* Task statement
Can you rewrite the entries between the lines holding "You are a GUI" and "pyautogui.click(x=145, y=89)", inclusive, switching "Surprise Price" to "Special Offer" and keeping everything else the same?

* Supplied material
━━━━

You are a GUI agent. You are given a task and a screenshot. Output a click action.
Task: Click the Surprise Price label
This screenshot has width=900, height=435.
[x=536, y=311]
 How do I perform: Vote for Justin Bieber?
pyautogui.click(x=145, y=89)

━━━━

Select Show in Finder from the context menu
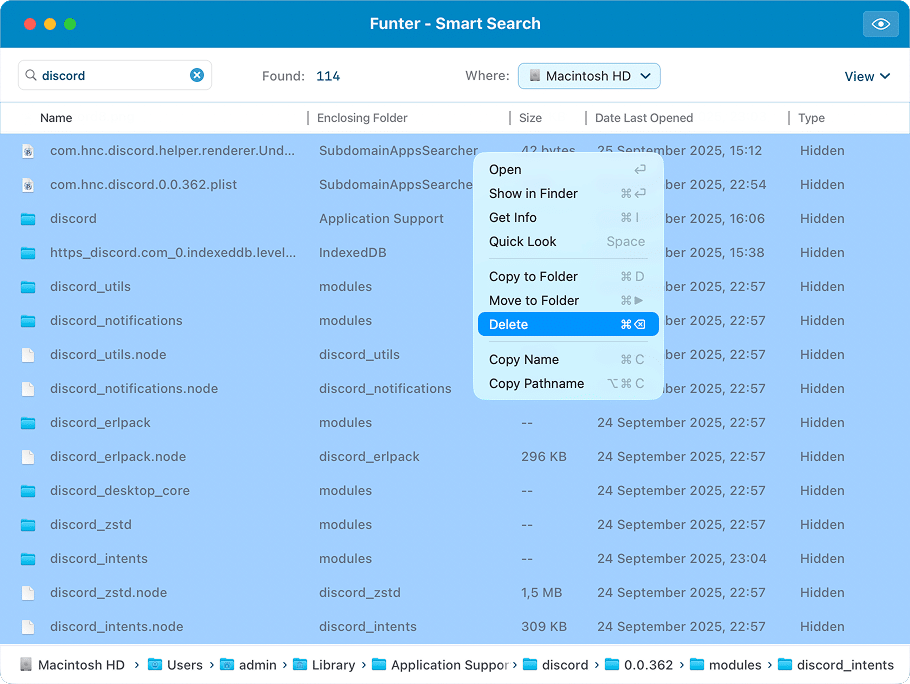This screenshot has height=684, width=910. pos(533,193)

━━━━

* Solution
You are a GUI agent. You are given a task and a screenshot. Output a click action.
Task: Click the Special Offer label
This screenshot has width=900, height=435.
[x=536, y=311]
 How do I perform: Vote for Justin Bieber?
pyautogui.click(x=145, y=89)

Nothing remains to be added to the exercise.